* **What you are asked to do**
Please count the lines in the records below that contain the word "agent", and reply with the number alone.

───── Data lines ─────

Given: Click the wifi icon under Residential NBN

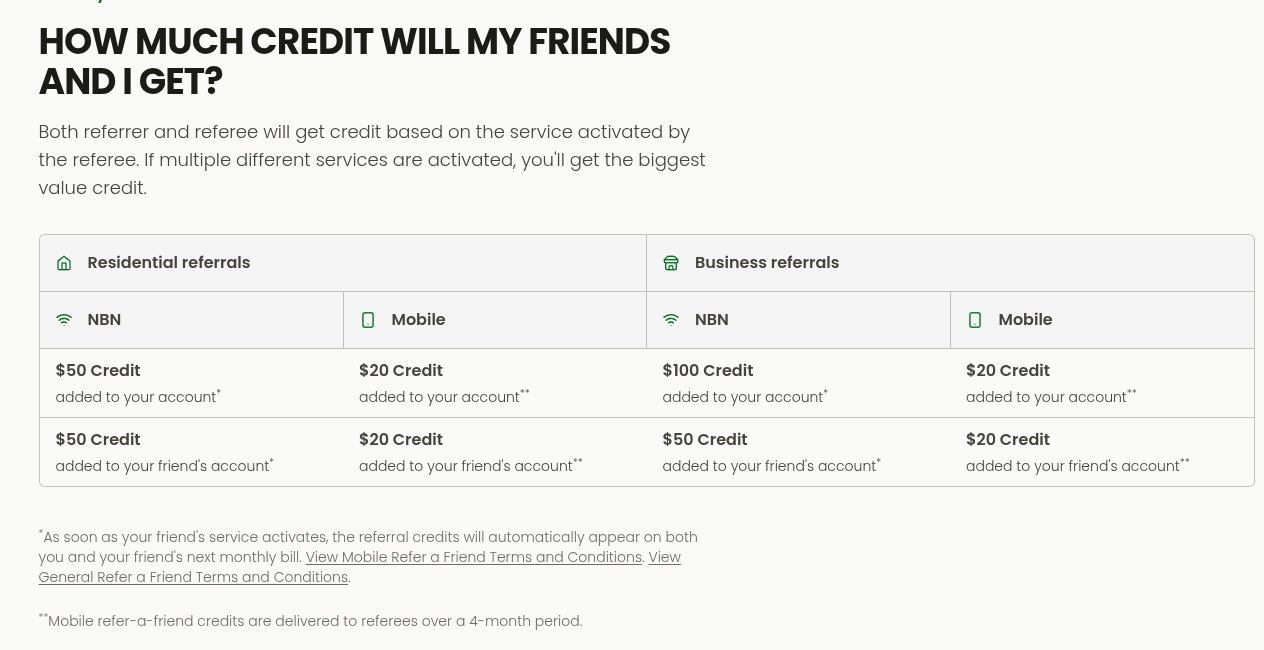Looking at the screenshot, I should (x=64, y=320).
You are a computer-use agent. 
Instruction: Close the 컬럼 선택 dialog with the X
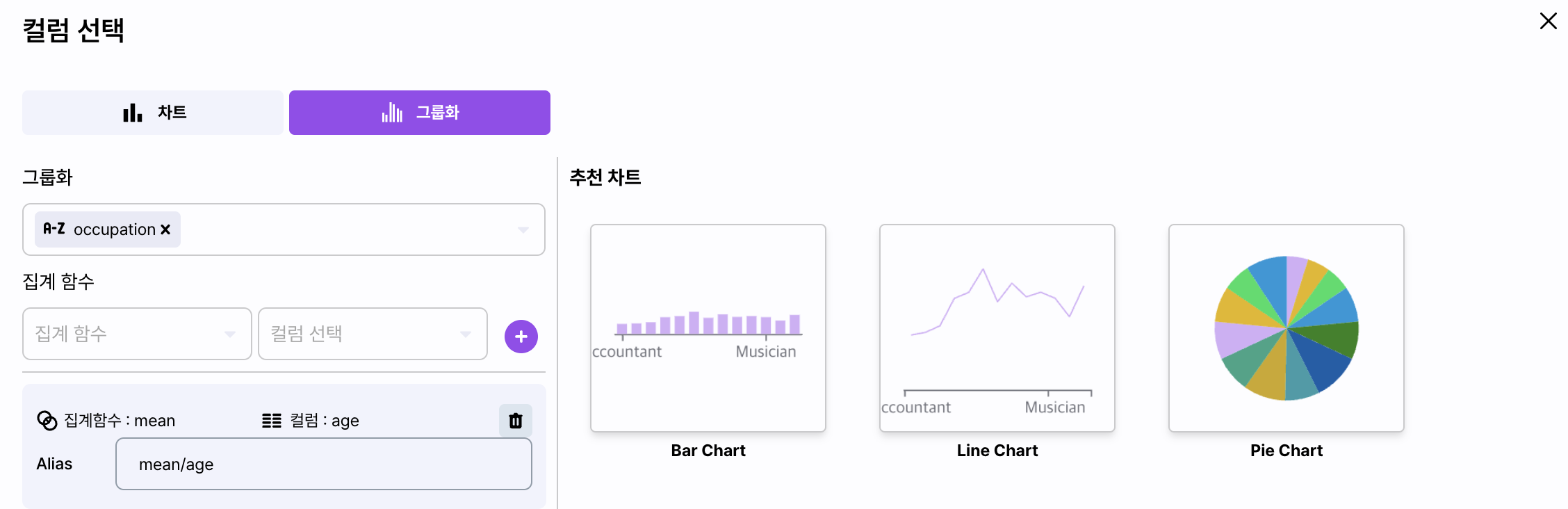[1548, 21]
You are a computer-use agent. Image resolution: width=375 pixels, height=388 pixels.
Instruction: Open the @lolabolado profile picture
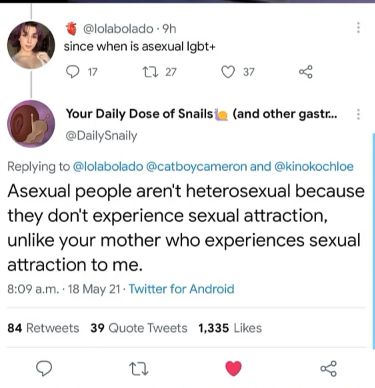click(31, 45)
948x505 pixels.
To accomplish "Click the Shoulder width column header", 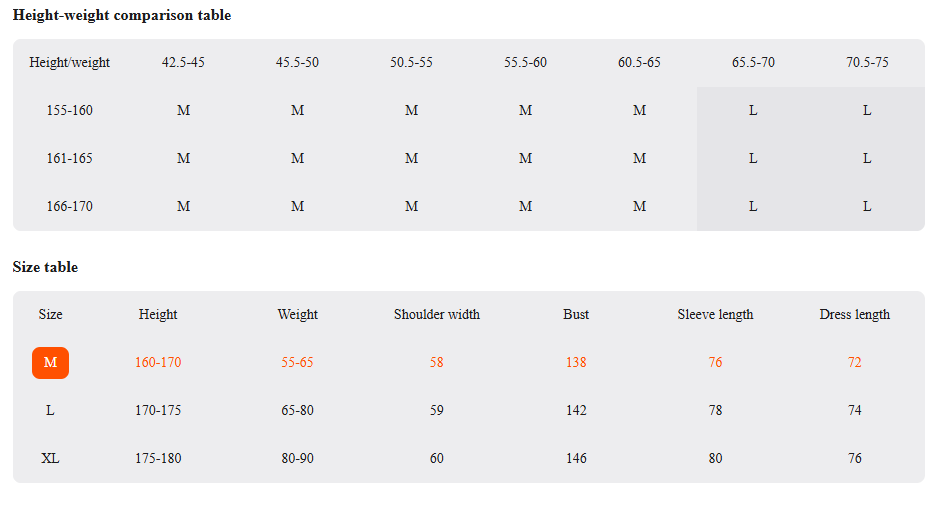I will [x=437, y=314].
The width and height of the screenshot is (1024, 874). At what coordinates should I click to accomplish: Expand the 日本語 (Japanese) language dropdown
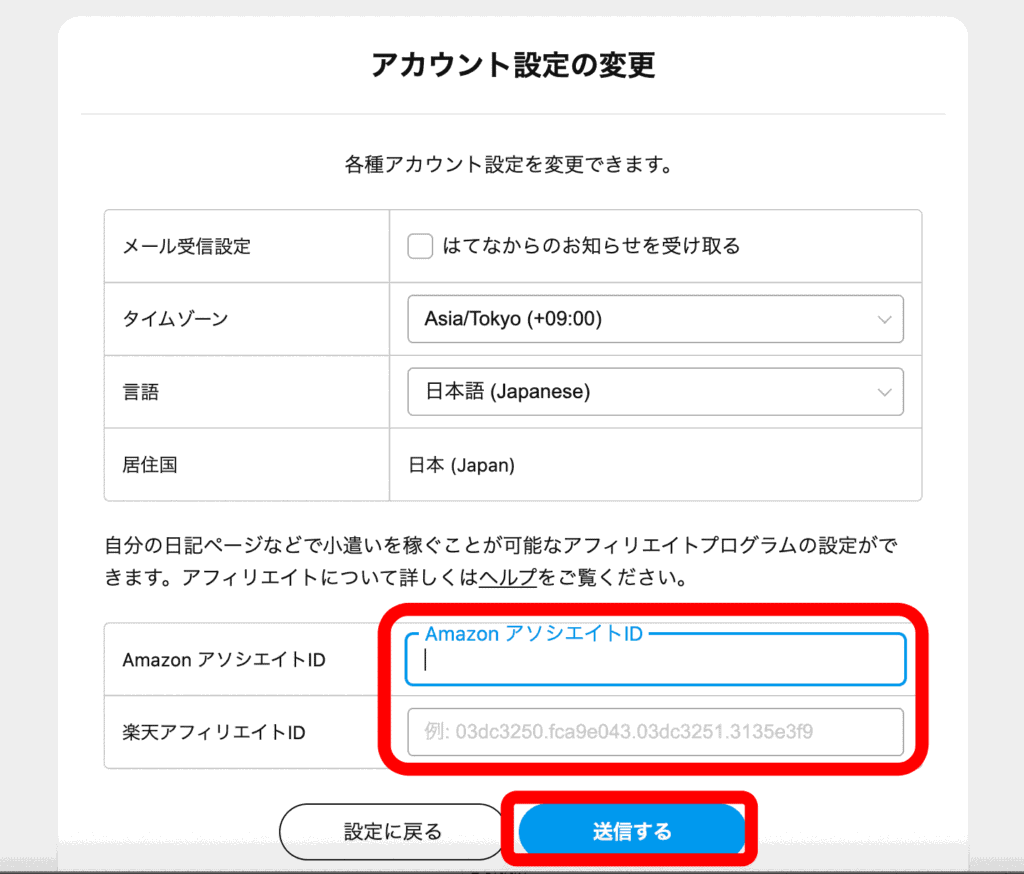655,391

─────

* **Solved problem**
2